In a letter to Harvard University President Drew Faust on Thursday, Boston Mayor Thomas Menino called the university’s decision to slow Allston construction a ‘grave disappointment,’ demanding that Harvard meet with city officials within the next two weeks and justify its plan of action.

‘While I understand that the current economic climate has had serious, adverse implications for the university’s ability to finance large scale development, our partnership in Allston has been based on our firm belief that we were planning a neighborhood and not just a campus,’ Menino wrote. ‘Our decisions must be made together. The university may not make decisions unilaterally.’

Faust announced in a letter to the Harvard community Feb. 18 that it would slow construction on its $1 billion Allston Science Complex after losing 30 percent of its endowment. The decision sparked outrage among many Allston residents, who called the decision further proof of Harvard’s disregard for the community.

Harvard spokeswoman Lauren Marshall said in a statement, ‘We understand the issues Mayor Menino has raised regarding the future of Allston. We look forward to working with the City and the Allston neighborhood to address the concerns highlighted by the Mayor.’

Menino demanded that Harvard meet with Boston Redevelopment Authority officials within the next two weeks to discuss the university’s plans for the vacant buildings that it owns throughout Allston, which Menino called a current ‘blight to the neighborhood.’ Also, Harvard must address concerns surrounding the community benefits of its development into Allston within 30 days.
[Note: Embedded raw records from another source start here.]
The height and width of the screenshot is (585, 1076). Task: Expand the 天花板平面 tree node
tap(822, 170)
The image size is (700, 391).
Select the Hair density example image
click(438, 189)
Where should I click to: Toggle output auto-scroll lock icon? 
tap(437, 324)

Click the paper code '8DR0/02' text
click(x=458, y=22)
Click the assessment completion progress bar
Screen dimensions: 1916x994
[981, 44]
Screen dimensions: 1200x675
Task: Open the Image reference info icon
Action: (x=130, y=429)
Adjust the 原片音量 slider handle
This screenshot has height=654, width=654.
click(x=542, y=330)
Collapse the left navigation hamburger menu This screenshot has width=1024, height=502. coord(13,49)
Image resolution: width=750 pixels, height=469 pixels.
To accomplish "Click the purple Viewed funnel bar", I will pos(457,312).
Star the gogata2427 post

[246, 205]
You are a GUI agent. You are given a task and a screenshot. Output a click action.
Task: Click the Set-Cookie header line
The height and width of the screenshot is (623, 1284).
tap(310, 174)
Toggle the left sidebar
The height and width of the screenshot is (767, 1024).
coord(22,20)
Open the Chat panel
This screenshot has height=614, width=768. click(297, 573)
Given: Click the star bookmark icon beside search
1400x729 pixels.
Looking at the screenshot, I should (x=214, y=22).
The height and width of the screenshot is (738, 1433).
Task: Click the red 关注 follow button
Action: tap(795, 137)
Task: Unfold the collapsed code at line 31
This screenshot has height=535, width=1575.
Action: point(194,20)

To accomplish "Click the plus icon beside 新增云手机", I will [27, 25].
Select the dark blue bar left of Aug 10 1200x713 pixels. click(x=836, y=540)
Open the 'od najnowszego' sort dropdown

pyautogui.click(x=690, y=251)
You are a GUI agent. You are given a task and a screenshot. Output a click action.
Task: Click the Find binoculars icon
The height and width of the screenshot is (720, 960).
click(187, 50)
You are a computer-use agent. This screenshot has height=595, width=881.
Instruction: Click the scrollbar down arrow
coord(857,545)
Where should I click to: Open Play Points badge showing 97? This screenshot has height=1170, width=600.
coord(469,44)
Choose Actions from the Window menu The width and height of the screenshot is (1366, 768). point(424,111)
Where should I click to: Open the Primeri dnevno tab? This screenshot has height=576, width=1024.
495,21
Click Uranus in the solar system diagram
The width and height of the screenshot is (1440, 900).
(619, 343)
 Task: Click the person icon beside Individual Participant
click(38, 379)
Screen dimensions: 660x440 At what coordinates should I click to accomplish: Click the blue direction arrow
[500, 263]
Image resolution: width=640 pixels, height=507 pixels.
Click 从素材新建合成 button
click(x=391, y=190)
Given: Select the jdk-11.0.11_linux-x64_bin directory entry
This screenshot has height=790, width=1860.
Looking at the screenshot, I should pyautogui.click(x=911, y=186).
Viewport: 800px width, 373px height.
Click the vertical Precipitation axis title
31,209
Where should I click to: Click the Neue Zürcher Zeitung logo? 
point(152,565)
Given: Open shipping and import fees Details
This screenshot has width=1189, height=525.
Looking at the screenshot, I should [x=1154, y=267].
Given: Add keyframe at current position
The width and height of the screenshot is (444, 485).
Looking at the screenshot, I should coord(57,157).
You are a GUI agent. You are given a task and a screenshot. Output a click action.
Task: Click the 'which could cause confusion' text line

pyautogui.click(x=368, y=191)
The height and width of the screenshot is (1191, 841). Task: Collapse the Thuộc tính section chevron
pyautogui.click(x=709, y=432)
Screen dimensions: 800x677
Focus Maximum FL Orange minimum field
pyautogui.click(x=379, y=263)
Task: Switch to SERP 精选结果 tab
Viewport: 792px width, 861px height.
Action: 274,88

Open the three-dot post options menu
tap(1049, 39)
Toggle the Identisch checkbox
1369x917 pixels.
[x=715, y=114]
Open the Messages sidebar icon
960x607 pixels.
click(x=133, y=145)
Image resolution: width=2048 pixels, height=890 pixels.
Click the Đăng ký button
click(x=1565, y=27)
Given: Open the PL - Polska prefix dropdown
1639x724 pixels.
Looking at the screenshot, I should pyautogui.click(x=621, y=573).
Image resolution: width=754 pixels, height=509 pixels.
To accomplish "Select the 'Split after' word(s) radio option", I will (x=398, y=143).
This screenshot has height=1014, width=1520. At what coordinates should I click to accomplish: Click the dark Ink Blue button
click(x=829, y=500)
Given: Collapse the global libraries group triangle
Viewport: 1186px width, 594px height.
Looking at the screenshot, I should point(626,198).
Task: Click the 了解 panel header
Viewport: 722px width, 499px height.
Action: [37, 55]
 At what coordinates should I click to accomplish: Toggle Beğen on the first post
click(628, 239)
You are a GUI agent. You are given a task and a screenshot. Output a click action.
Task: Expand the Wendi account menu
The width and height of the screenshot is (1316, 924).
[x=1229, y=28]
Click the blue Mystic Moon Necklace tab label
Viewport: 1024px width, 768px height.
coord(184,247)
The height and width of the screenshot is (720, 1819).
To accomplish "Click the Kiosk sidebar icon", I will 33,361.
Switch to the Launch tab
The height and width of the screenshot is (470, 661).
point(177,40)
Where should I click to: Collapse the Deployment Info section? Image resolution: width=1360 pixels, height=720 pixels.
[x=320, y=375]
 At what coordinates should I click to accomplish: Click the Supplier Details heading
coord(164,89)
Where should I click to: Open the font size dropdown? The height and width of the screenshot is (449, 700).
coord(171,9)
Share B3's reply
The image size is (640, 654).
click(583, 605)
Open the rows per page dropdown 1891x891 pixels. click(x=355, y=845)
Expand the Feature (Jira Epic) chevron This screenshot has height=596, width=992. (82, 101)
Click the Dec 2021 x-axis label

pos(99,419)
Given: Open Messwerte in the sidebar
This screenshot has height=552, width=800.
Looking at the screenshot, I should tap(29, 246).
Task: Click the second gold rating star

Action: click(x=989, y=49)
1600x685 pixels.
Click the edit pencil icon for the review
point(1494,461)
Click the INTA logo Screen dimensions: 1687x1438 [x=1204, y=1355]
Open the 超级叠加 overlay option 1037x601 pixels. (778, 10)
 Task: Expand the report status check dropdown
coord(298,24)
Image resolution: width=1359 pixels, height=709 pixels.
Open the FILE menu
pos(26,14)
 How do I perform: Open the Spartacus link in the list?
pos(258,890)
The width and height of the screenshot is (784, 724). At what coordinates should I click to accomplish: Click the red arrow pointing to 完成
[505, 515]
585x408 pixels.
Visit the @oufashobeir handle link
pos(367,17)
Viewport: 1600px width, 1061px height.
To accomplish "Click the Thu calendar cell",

Besides withholding approval, there is not an established procedure for enforcing Menino’s proposed deadlines, BRA spokeswoman Jessica Shumaker said. Unless the university makes changes to what the BRA has already approved, ‘we don’t have to approve anything further with the slowdown,’ she said.

BRA expects Harvard to respond to the letter, Shumaker said.

‘If there is an issue where they can’t respond to some of these requests, we’ll have to deal with it at that point in time,’ Shumaker said. ‘But we don’t expect it to get there.’

The mayor is requiring Harvard to prove that its financial situation justifies slowed construction, but it is too early to speculate how the city will respond if the finances justify Harvard’s decision, Shumaker said. In any case, a slowed construction schedule would be preferable to an indefinite halt, she said.

Menino’s letter is a small victory for Allston residents, whose concerns about Harvard’s development for years have largely fallen on deaf ears, Allston-Brighton Neighborhood Assembly founder Jake Carman said.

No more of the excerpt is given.